#### PROVIDED INFORMATION
■ ■ ■
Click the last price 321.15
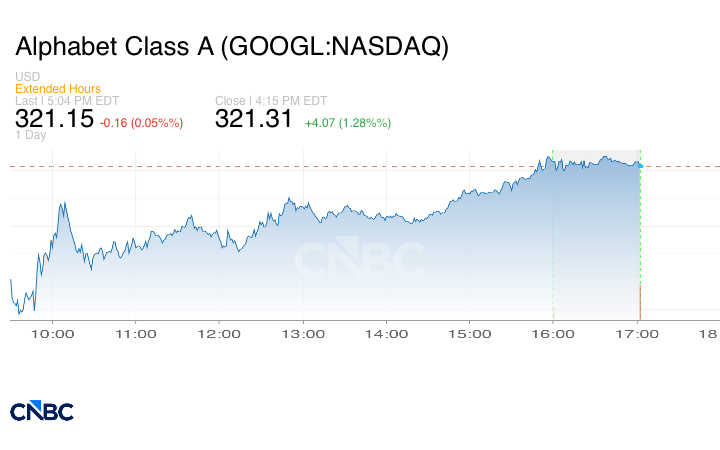This screenshot has height=450, width=720. [54, 119]
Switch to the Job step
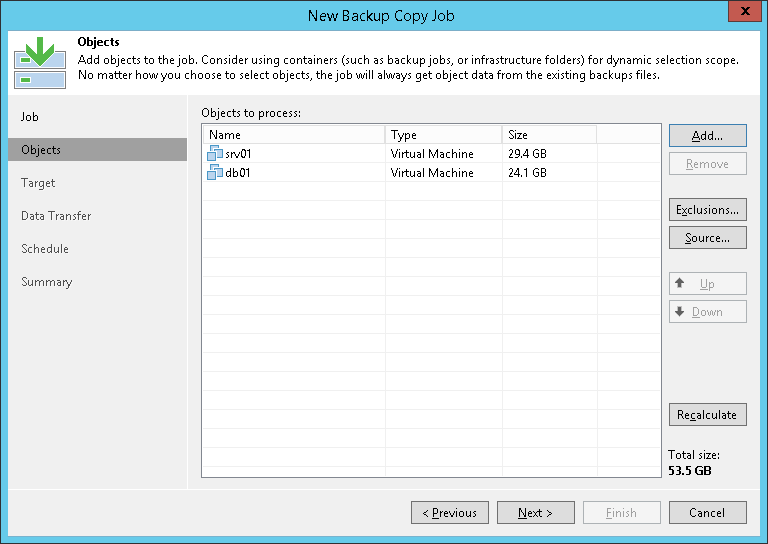Screen dimensions: 768x544 (30, 117)
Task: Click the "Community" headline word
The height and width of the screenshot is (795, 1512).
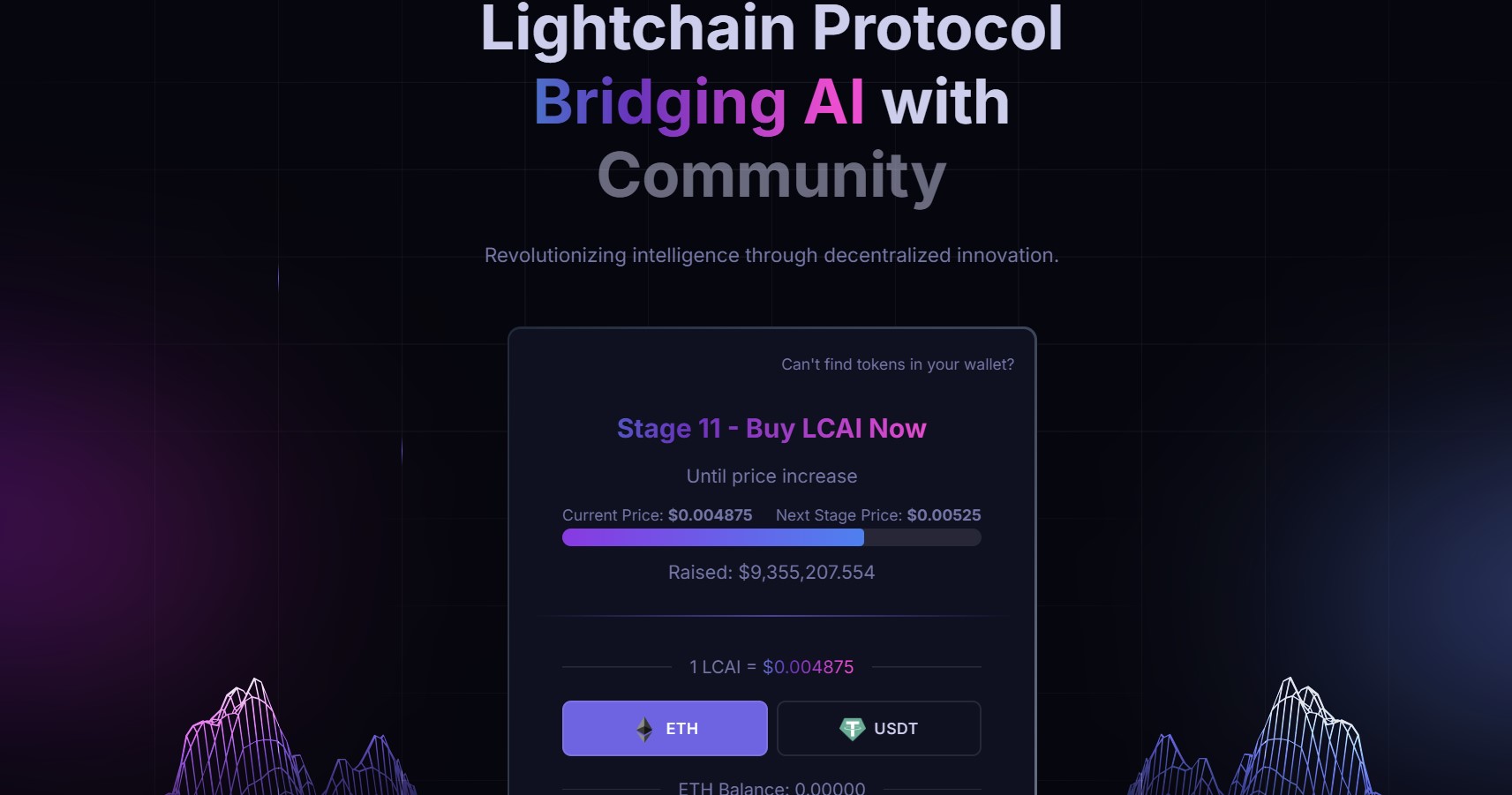Action: click(771, 176)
■ ■ ■
#### AIM OF THE TASK
The required output is each line above restated verbatim, with all images omitted.

#### RESULT FOR THIS EXERCISE
Click the last price 321.15
This screenshot has height=450, width=720. [54, 119]
Switch to the Job step
Screen dimensions: 768x544 (30, 117)
Task: Click the "Community" headline word
The height and width of the screenshot is (795, 1512).
Action: click(771, 176)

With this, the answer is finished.